Use a hint to optimize grouping and aggregation queries for low aggregation rates - AnalyticDB for MySQL

When GROUP BY fields have high cardinality — such as mobile number or user ID — AnalyticDB for MySQL's default two-step aggregation performs unnecessary work: partial aggregation runs hash computations, deduplication, and aggregation functions, but produces nearly as many rows as it receives and fails to reduce the data volume sent over the network. Use the /*+ aggregation_path_type=single_agg*/ hint to skip partial aggregation and eliminate that overhead.

How two-step aggregation works

AnalyticDB for MySQL is a distributed data warehousing service. By default, it executes a GROUP BY query in two steps:

Partial aggregation — Upstream nodes (for example, Node 1 and Node 2) perform partial aggregation on local data. The process is stream-based, so data does not accumulate on aggregation nodes and memory usage stays low. Partial aggregation reduces the volume of data sent over the network to downstream nodes.
Data redistribution and final aggregation — After partial aggregation, data is redistributed among nodes based on the GROUP BY fields. Downstream nodes (for example, Node 3 and Node 4) perform final aggregation. The final aggregation node must hold all values and aggregation state data for each group in memory until every row for that group has been processed, which can result in high memory usage. For background on how data moves between stages, see Factors that affect query performance.

Example: The following query groups data by two columns and computes an aggregate per group:

SELECT sum(A), max(B) FROM tb1 GROUP BY C,D;

Node 1 and Node 2 each produce partial results — partial sum(A), partial max(B), C, and D — which are then sent to Node 3 and Node 4 for final aggregation.

Skip partial aggregation for high-cardinality GROUP BY fields

When this optimization applies

Two-step aggregation is efficient when partial aggregation meaningfully reduces the number of rows. It becomes a bottleneck when GROUP BY fields have high cardinality (many unique values), such as mobile number or user ID:

Condition: The aggregation rate is low — partial aggregation produces nearly as many rows as it receives, so it does not reduce the data volume sent to downstream nodes.
Effect: The partial aggregation step still runs hash computations, deduplication, and aggregation function execution, consuming computing resources without reducing network traffic.
Solution: Add the /*+ aggregation_path_type=single_agg*/ hint to skip partial aggregation entirely. All data is sent directly to downstream nodes for final aggregation, eliminating the unnecessary computing overhead.

Apply the hint

Add the hint immediately after SELECT:

SELECT /*+ aggregation_path_type=single_agg*/ sum(A), max(B) FROM tb1 GROUP BY C,D;

After applying the hint, Node 1 and Node 2 skip partial aggregation. All raw data (A, B, C, and D) is redistributed directly to Node 3 and Node 4 for final aggregation.

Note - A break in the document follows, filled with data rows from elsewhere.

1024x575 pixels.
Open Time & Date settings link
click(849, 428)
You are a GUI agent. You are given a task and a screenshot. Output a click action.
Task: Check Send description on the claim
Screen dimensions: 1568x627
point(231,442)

Single aggregation for high-cardinality GROUP BY

Trade-offs

Factor	Two-step aggregation (default)	Single aggregation (hint)
Best for	Low-cardinality GROUP BY fields	High-cardinality GROUP BY fields
Network usage	Lower — partial aggregation reduces data volume	Higher — all raw data is redistributed
Computing overhead	Higher when aggregation rate is low	Lower — no partial aggregation step
Memory on final node	Lower data volume, but still held in memory	Potentially high — all rows accumulate

When not to use this optimization

Avoid the hint in these situations:

Low-cardinality GROUP BY fields — If there are few unique group values, partial aggregation effectively reduces network traffic. Skipping it wastes that benefit.
Memory-constrained environments — This hint does not reduce memory usage on the final aggregation node. When the aggregation rate is low, all data accumulates in memory on downstream nodes for deduplication and aggregation. Verify that downstream nodes have enough memory before applying the hint.

Usage notes

The hint applies to all grouping and aggregation queries in the SQL statement, not just specific operators.
Before adding the hint, review the execution plan to identify which aggregation operators have a low aggregation rate and confirm that the expected benefit outweighs the increased memory pressure on final aggregation nodes.